---------- Records for the task ----------
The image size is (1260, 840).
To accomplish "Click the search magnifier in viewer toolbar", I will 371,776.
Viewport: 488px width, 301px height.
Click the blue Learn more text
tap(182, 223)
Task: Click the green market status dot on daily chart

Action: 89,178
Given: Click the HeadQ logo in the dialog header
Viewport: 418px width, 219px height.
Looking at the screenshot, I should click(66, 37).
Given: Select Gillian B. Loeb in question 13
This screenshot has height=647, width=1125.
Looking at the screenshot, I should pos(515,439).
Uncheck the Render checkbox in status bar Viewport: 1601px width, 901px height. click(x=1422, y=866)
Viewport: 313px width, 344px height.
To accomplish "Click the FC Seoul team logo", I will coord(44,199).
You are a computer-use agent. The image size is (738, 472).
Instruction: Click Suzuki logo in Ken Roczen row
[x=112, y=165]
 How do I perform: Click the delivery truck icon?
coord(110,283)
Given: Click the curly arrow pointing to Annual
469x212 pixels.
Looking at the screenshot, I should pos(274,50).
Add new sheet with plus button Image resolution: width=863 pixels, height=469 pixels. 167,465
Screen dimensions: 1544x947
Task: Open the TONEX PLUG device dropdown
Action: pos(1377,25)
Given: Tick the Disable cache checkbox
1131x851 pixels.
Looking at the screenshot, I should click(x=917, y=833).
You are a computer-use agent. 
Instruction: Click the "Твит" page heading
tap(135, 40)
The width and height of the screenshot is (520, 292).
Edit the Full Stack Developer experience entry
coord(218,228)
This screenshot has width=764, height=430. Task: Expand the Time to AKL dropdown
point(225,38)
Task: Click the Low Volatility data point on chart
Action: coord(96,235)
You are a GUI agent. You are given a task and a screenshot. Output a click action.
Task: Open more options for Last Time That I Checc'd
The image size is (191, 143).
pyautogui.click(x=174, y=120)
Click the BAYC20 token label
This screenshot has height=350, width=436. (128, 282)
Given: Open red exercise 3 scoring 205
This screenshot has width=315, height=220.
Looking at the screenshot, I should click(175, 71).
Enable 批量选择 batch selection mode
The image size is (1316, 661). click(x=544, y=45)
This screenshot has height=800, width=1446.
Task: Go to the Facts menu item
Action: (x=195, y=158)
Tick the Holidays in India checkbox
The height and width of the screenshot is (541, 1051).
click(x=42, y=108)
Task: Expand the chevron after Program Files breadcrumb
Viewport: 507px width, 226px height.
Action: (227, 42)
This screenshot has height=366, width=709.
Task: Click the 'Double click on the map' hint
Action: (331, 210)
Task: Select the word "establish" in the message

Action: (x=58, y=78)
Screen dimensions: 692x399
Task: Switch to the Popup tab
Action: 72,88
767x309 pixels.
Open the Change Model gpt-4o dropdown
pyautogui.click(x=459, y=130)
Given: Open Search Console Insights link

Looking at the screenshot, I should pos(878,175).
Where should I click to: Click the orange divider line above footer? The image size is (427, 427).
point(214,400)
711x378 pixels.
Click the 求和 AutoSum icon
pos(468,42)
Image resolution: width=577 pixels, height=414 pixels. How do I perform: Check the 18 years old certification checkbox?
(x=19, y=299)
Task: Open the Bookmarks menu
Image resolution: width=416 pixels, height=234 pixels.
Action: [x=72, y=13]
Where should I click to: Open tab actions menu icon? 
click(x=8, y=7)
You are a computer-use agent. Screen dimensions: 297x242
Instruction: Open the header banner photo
----------
● Objective
Lay out the entries as a numbered list, starting with the line containing "Viewport: 313px width, 344px height." and continuing through the line containing "coord(110,283)", with blank lines omitted.

● Answer to the problem
1. Viewport: 313px width, 344px height.
2. To accomplish "Click the FC Seoul team logo", I will coord(44,199).
3. You are a computer-use agent. The image size is (738, 472).
4. Instruction: Click Suzuki logo in Ken Roczen row
5. [x=112, y=165]
6.  How do I perform: Click the delivery truck icon?
7. coord(110,283)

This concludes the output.